Background: Soybean (Glycine max (L.) Merr.) is a crucial crop due to its high plant protein and oil content. Previous studies have shown that soybeans exhibit significant heterosis in terms of yield and protein content However, the practical application of soybean heterosis remains difficult, as the molecular mechanisms underlying photoperiod-sensitive genic male sterile (PGMS) is still unclear.

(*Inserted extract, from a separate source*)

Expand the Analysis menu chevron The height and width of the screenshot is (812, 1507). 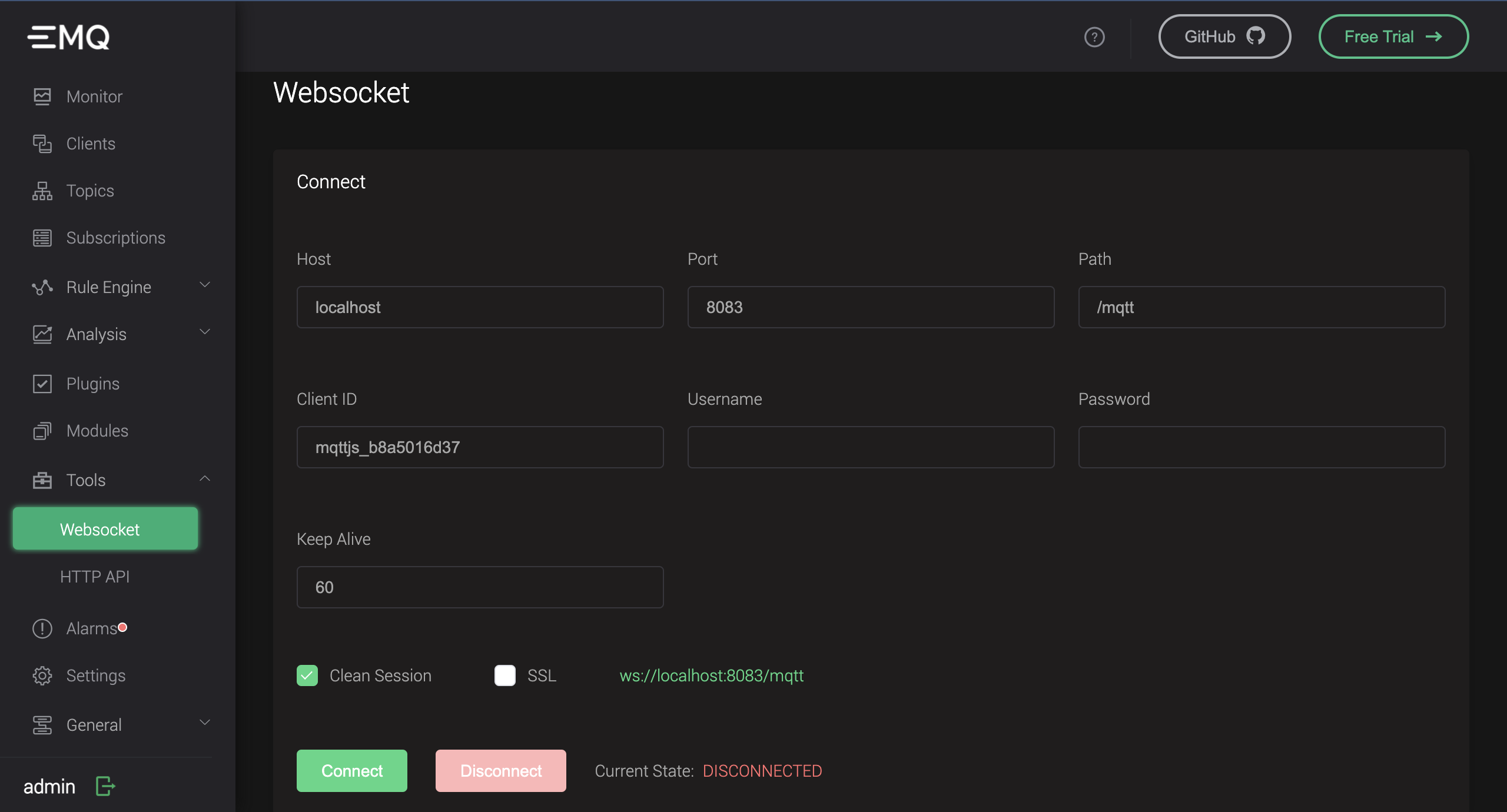[x=205, y=332]
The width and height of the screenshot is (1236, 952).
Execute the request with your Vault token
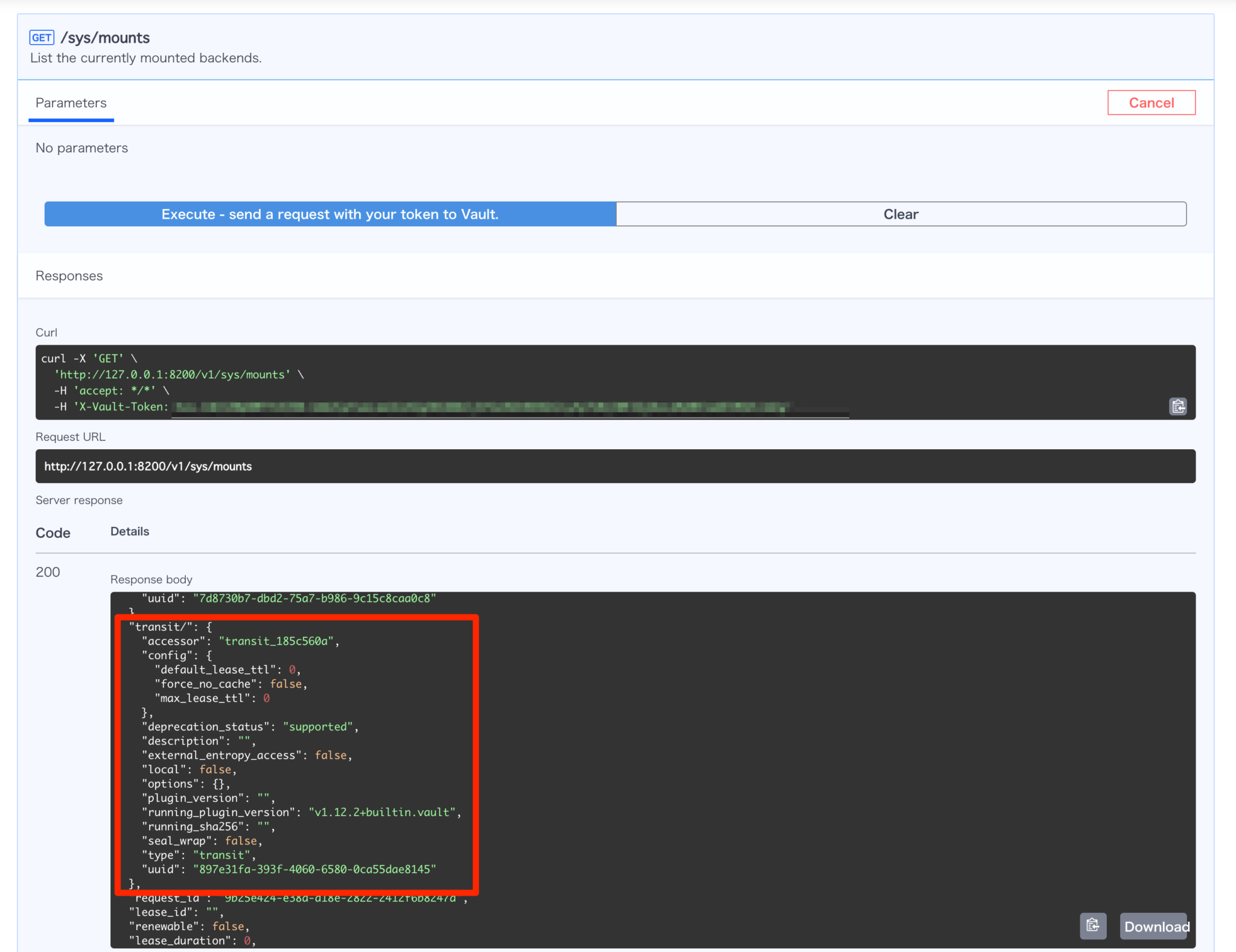point(330,214)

Results: This study characterized the PGMS line 88-428BY, which is sterile under short-day (SD) conditions and fertile under long-day (LD) conditions. To elucidate the genetic basis for this trait, we collected anthers, from 88-428BY under SD and LD conditions at three developmental stages, resulting in the identification of differentially expressed genes (DEGs) (2333, 2727 and 7282 DEGs, respectively) using Illumina transcriptome analysis. Using Gene Ontology and Kyoto Encyclopedia of Genes and Genomes pathway analyses, we fund that among the DEGs, enriched genes were associated with photoperiod stress, light stimulus, oxidation-reduction processes, multicellular organism development and protein phosphorylation. Additionally, weighted correlation network analysis identified four modules (blue, brown, red, and yellow) that were significantly correlated with PGMS, revealing co-expressed hub genes with potential regulatory roles. Functional annotation of 224 DEGs with|KME| >0.9 across the four modules in seven databases highlighted their involvement in light stimulus, oxidation-reduction processes, multicellular organism development, and protein phosphorylation, suggesting their importance in soybean PGMS. By integrating fertility-related genes previously identified by other studies with the DEGs from our analysis, we identified eight candidate genes associated with the photosensitive sterility in soybeans.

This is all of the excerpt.